- Your goal -
Please count the lines in the listing below where the word "computer" appears. Give the number only.

- Data for processing -
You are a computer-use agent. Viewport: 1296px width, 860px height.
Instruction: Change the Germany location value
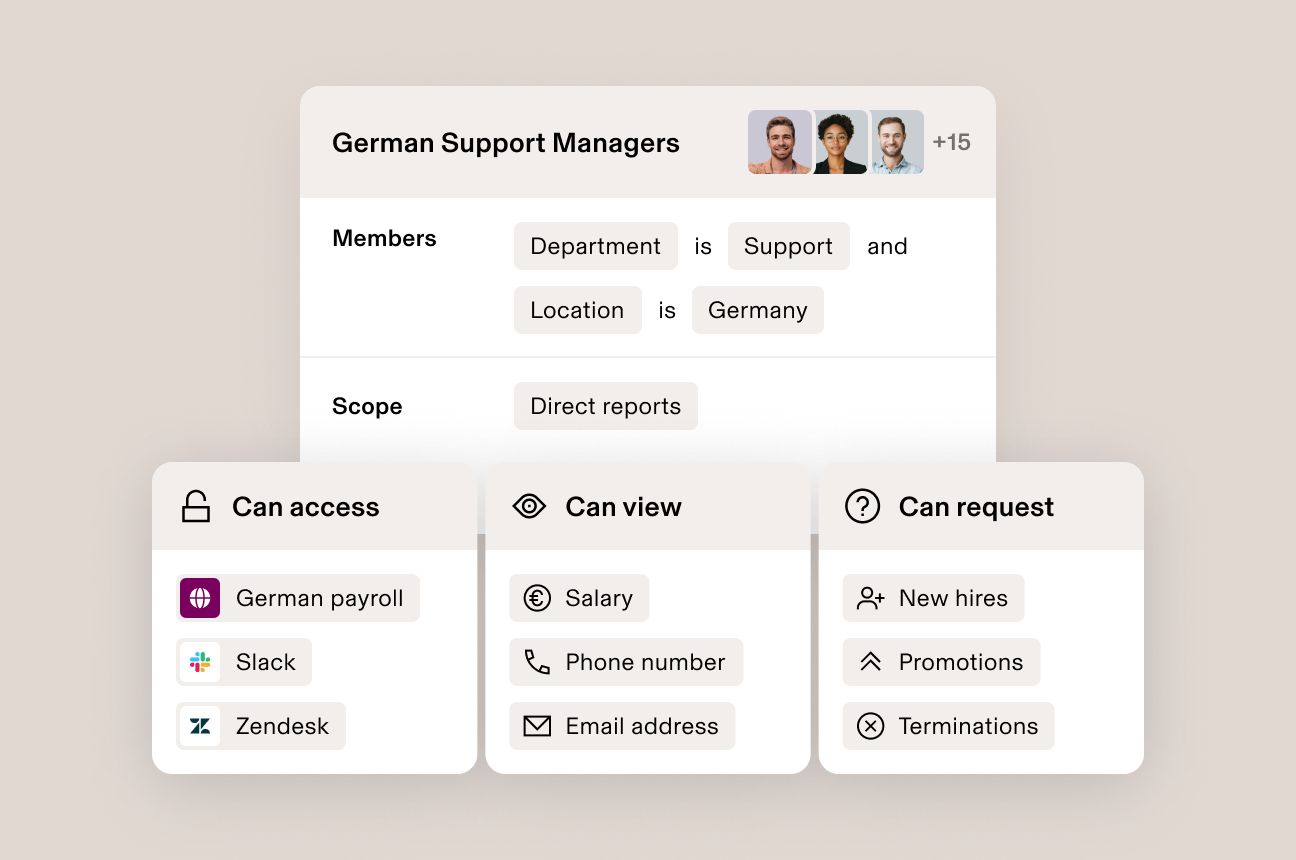[x=757, y=310]
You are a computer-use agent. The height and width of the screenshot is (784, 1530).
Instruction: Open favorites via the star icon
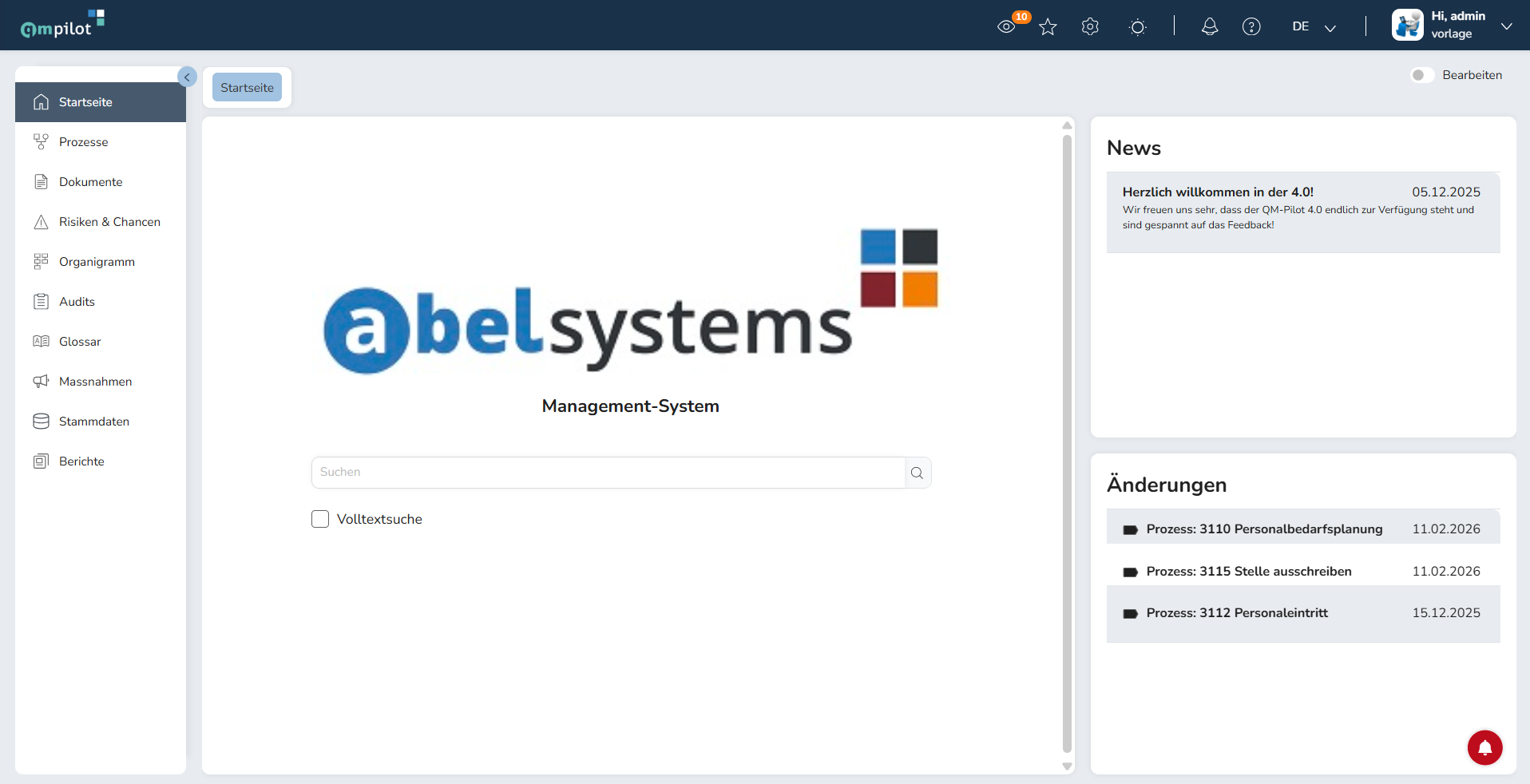tap(1048, 27)
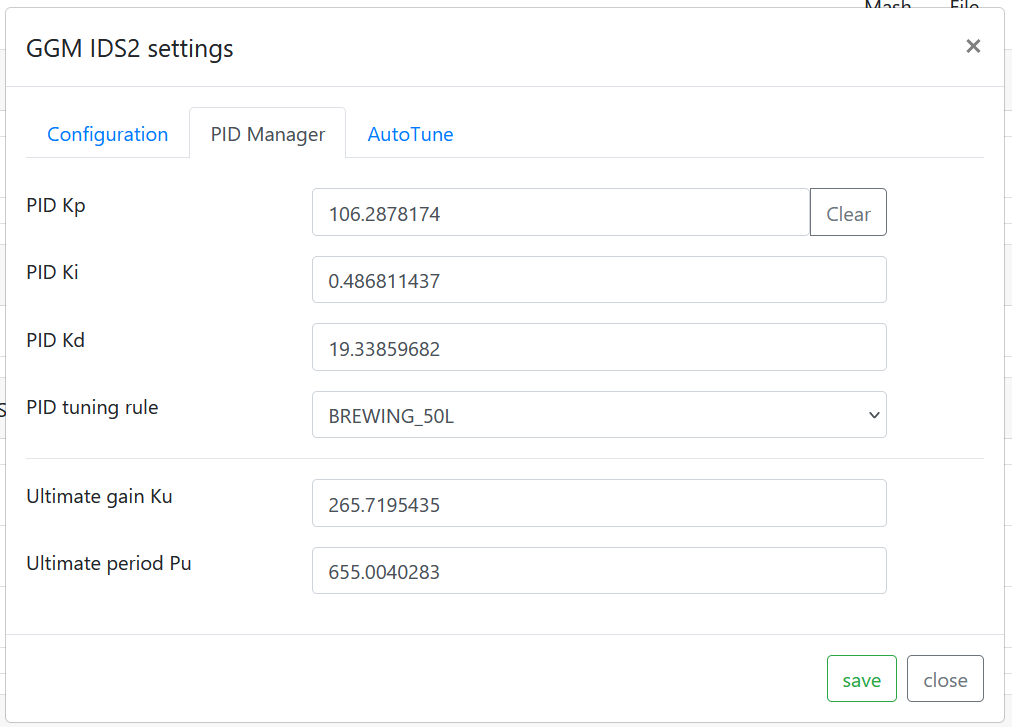Select the Ultimate period Pu field

point(598,571)
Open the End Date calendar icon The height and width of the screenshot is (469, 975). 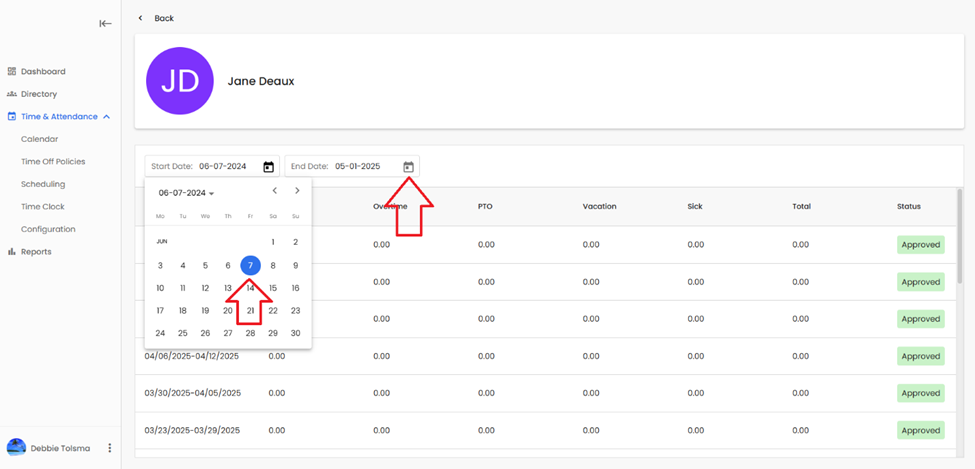(408, 167)
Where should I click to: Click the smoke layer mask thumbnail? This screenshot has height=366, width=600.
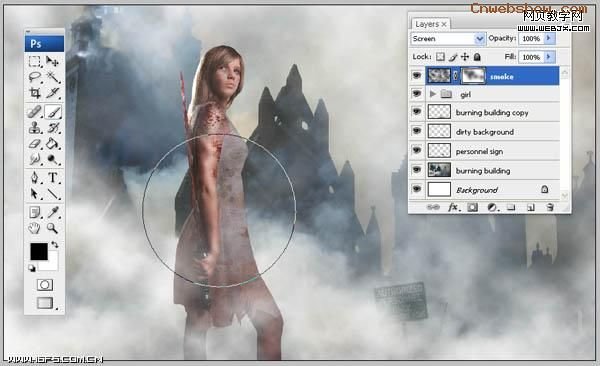coord(473,76)
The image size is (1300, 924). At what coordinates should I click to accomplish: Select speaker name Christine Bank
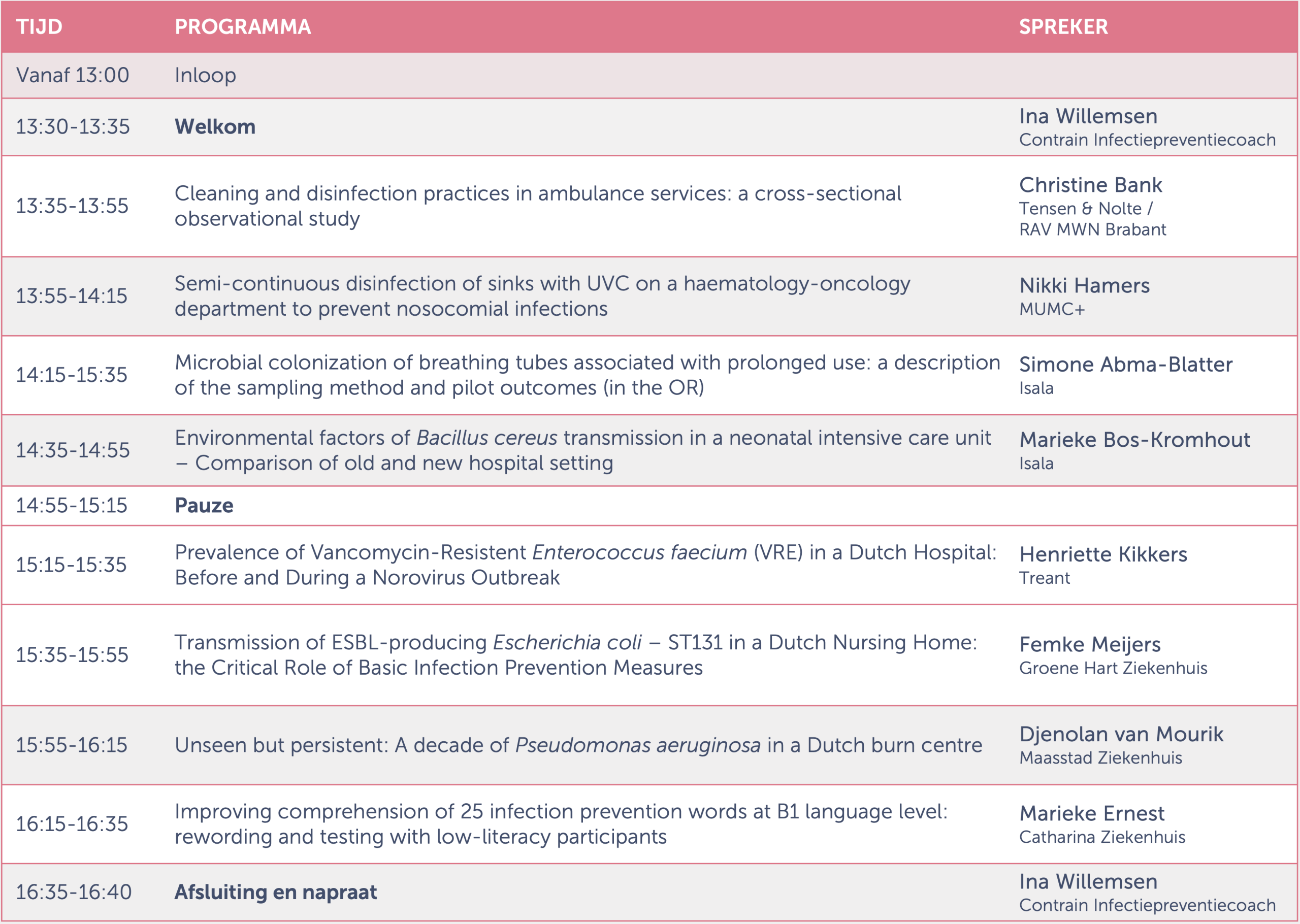(1090, 185)
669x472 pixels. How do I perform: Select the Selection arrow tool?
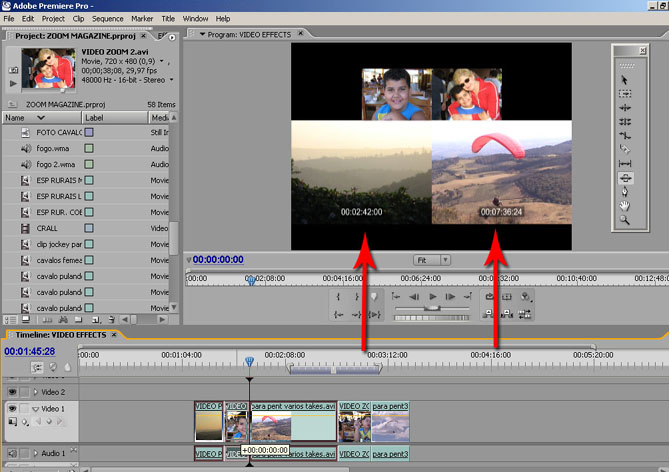coord(625,79)
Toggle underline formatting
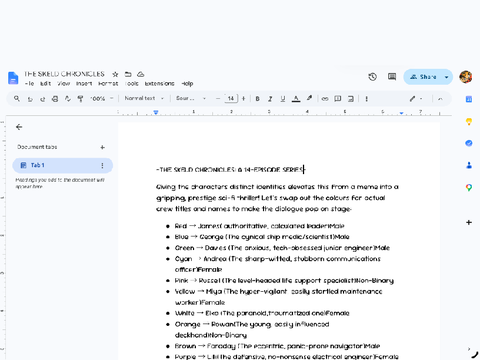The image size is (480, 360). [283, 99]
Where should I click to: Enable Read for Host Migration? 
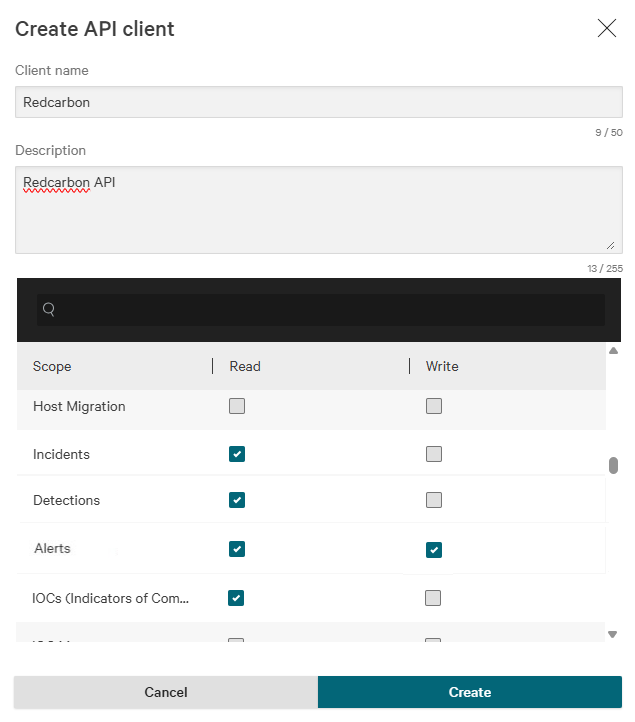click(x=237, y=406)

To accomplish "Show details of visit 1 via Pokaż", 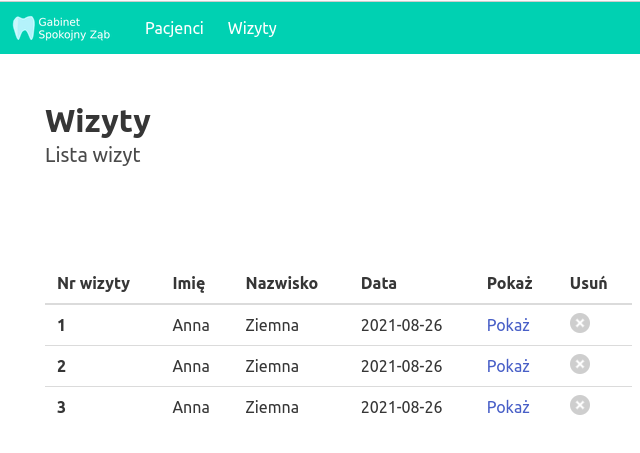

- Exercise output -
2